Reading text:
The role of the legal department is becoming more and more strategic for the company. We talk about ROI, KPI, but can we measure the performance of legal departments? What are the changes that need to be understood by the legal profession? These are the questions we will address in this interview.
Stéphane Baller is passionate about legal innovation and has been an EY partner for 18 years. He shares his vision of the market and his advice on how to help lawyers digitalize their activities.
Can you quickly introduce us to your background?
After a dual legal and commercial training, I started my career as an associate in a law firm, before joining Ernst & Whinney as an auditor. I have always been fascinated by business and more particularly by the human adventure that business should be.
In 2001, I returned to the law to create a development department at EY Société d'Avocats, where I was in charge of tomorrow's clients and progressively of tomorrow's resources. It was at this time that I noticed the asymmetries that could exist between training and business needs. I then decided to invest in training and education, both for professionals and for the firm's clients, in parallel with my marketing and sales development activities.
How did you discover legaltechs?
I am one of those professionals who have always worked with a computer, and moreover, in an organization which, because of its size, is constantly streamlining its work processes: a real law firm. I therefore encountered legaltech very quickly because of my obligation to be ahead of the market, my fascination for innovation and perhaps my past environment as an auditor.
In your opinion, how will the legal profession change?
With the demanding business agenda, legal departments have become both more visible and vulnerable. They are asked to do more with the same or even with less.
Today, legal departments are faced with the obligation to prove what they do. And how do you demonstrate what you are doing? With tags, markers, identifiers... used and understood by the management of companies, the KPIs in short.
Faced with this transformation, the challenge is to prove the value of the law for the company and its competitive advantage. This is as much a question for lawyers as for managers and their advisors.
The risk, if the lawyer does not take up the issue, is to see other departments of the company take care of it by putting the law in technological tools as a proof of compliance and not a strategic advantage.
Is it possible to measure the ROI of legal departments like in other departments (marketing and sales for example)?
What you need to understand is that historically, lawyers have not necessarily had a culture of indicators and there has not necessarily been a formal demand for them. In the collective imagination, in France, the legal department is not considered a key function of the company, like the finance department for example, but as a support element for other departments, or the pen holder for the board of directors and business life, forgetting the strategic dimension of the law and its consequences in terms of value generated. In fact, how many reference organization and management manuals devote a chapter to legal and tax processes?

What to do:
1. Reproduce the passage of the interview on legal departments that begins with the words containing "The role of" and ends with "digitalize their activities.".
2. In the interview on legal departments, in what year did Stéphane Baller return to the law?

Given material:

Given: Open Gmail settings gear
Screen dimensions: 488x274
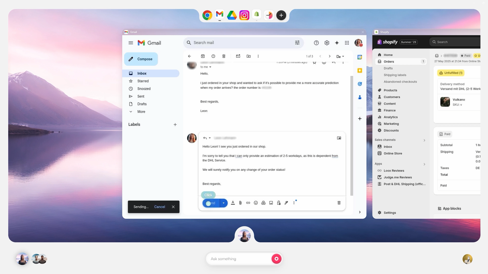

Answers to the exercises:
1.
The role of the legal department is becoming more and more strategic for the company. We talk about ROI, KPI, but can we measure the performance of legal departments? What are the changes that need to be understood by the legal profession? These are the questions we will address in this interview.
Stéphane Baller is passionate about legal innovation and has been an EY partner for 18 years. He shares his vision of the market and his advice on how to help lawyers digitalize their activities.

2. 2001